Delay has a cost, but it might also provide a benefit.

 Know the Driver For Delay What might drive the need to delay a decision? Here are some scenarios to consider:
  • I need to know something, but it is unknowable. Sometimes we cannot know what the "Correct Decision" is until we try. This is particularly true in complex environments, where the entire outcome of a decision may not be predictable in advance. If that is the case, there is no benefit in delay. This is a scenario in which Complexity Theory would advise designing low-cost Agile Experiments (prototyping, wireframe, walkthrough, "reconnaissance by coding", or something similar), which will guide a decision better than waiting and hoping for information that cannot be known.
  • I need to know something, and it is knowable, but not known yet. Frequently, although we don't yet have the information we need, we get to a point where the cost of delay is higher than the cost of change - which means that the "Last Responsible Moment" becomes "As Soon As Possible"! This is when we need to understand the "cost of delay" vs the "cost of change" - as this drives "The Last Responsible Moment".
  • I am not in charge of the decision. Sometimes we aren't in charge of the length of time a decision may take. For example, Product Owners are sometimes hard to pin down when we need requirements or priorities, because the PO is trying to get stakeholders to sign-off and the stakeholders aren't sure what the complete, "correct decision" is, so they are frightened to commit to an answer in case they leave out a requirement. Yet we often find that they have a clear understanding of 80% of the answer - their hesitation is around uncertainty over a little added functionality.

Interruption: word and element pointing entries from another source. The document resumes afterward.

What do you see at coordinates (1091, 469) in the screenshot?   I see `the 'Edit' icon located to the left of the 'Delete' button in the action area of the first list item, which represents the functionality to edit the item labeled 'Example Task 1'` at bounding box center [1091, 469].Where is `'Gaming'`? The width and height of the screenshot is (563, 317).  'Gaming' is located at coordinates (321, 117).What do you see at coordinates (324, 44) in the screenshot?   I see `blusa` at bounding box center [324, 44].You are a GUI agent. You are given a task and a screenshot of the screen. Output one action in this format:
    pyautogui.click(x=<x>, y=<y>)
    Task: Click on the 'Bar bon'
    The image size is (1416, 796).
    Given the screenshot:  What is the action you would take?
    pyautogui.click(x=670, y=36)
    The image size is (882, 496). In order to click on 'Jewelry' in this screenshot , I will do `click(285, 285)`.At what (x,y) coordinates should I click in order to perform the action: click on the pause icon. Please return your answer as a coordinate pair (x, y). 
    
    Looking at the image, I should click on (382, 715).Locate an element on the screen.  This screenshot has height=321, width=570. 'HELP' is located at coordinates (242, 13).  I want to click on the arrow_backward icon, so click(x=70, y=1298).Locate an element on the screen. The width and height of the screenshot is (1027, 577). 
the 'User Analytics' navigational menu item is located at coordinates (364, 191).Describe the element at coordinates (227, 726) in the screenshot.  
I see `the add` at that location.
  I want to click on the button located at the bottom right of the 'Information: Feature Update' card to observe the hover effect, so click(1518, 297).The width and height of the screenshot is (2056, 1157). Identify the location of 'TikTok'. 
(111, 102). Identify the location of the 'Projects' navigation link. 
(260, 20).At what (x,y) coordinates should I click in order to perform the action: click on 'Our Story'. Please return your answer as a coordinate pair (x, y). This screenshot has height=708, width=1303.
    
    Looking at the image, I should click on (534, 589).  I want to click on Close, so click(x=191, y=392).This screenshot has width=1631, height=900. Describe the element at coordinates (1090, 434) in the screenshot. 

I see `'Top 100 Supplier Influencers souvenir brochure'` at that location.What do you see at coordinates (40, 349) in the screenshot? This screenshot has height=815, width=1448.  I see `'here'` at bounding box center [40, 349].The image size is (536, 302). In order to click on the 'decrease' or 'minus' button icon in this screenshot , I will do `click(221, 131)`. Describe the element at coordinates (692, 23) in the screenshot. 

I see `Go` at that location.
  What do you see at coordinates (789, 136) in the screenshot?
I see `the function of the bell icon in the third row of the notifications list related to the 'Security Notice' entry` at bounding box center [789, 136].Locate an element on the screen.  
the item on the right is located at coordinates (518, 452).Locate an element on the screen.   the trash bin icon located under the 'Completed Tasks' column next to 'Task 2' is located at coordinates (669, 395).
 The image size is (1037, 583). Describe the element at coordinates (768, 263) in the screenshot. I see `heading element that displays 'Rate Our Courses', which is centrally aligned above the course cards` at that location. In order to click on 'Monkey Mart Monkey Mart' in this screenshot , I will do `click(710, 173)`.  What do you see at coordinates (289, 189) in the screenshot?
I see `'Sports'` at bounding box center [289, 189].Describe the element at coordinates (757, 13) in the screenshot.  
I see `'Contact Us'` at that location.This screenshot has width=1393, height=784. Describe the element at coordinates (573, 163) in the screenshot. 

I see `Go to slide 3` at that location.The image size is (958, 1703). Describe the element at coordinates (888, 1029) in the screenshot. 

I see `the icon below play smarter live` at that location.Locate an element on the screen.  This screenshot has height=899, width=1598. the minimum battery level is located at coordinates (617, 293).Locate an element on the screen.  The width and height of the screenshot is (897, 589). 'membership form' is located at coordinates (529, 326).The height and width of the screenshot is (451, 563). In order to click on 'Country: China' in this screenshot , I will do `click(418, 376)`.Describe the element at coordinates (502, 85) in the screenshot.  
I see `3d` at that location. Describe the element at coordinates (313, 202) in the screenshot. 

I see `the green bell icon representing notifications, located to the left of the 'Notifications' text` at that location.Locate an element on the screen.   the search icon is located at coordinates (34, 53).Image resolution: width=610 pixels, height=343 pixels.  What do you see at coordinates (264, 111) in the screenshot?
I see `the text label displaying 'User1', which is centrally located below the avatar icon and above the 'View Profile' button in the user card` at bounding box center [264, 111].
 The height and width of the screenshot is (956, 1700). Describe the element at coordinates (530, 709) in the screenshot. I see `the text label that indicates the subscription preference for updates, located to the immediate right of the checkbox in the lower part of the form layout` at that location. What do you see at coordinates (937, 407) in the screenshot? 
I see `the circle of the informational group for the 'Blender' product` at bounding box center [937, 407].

If we have developers sitting doing nothing or involved in ineffective make-work while we wait, this fruitless wait for the "correct decision" can represent a very expensive delay! In this case refactoring code to incorporate minor updates from stakeholders is the less expensive option. We develop Iteratively, which allows our stakeholders to make decisions Iteratively! So, in this case, make sure your stakeholders understand the cost of delay versus the cost of change. Explain to them that sometimes we don't need the whole answer - part will do.
If this occurs, it is worth keeping your developers in the loop. Most developers dislike rework, but they dislike idleness and make-work even more! If they understand the situation, they are likely to be understanding about the need to do minor refactoring and rework.

Deciding When To Decide As a guide, if the information you need is:
  • Unknowable. Then the Last Responsible Moment is now - using experiments to guide your decision.
  • Knowable, but the cost of delay is greater than the cost of change. Then the Last Responsible Moment is now - but with refinements, improvements and corrections later. 
  • Knowable, and the cost of change is greater than the cost of delay. Then the Last Responsible Moment is whenever you have enough data to maximise the chance of a correct decision. 
Deciding when to decide is a decision! Understanding what is driving the delay, and being able to estimate the Cost of Delay Vs the Cost of Change helps you decide which way to go.